Pixel coordinate grounding data:
========================================

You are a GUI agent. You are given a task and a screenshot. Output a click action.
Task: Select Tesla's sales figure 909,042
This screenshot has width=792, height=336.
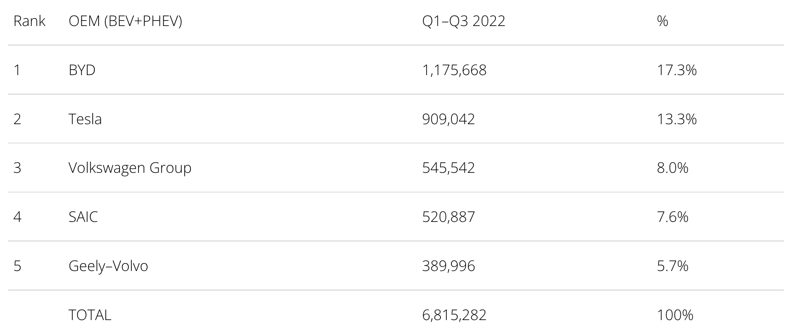(x=448, y=119)
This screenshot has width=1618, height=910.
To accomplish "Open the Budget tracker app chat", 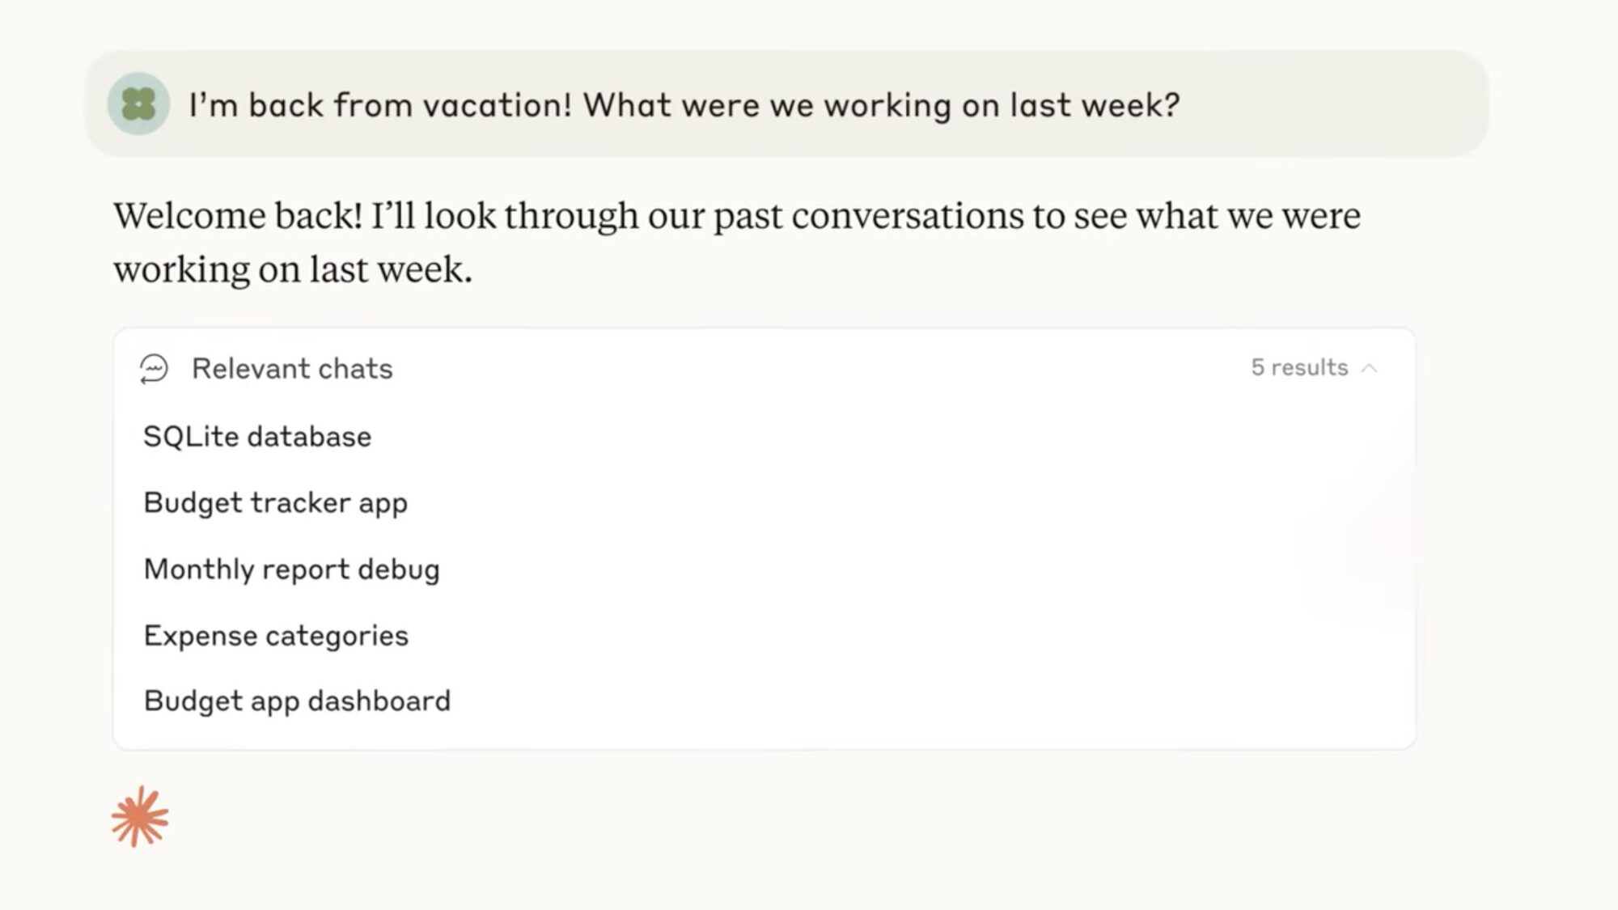I will (276, 503).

========================================

WORK TASK: Begin with the first line of the records and repeat every line up to the one with "This screenshot has width=1618, height=910.", counting that line too. Pictures are not part of the copy.

RESPONSE AREA:
You are a GUI agent. You are given a task and a screenshot. Output a click action.
Task: Select Tesla's sales figure 909,042
This screenshot has width=792, height=336.
(x=448, y=119)
This screenshot has width=1618, height=910.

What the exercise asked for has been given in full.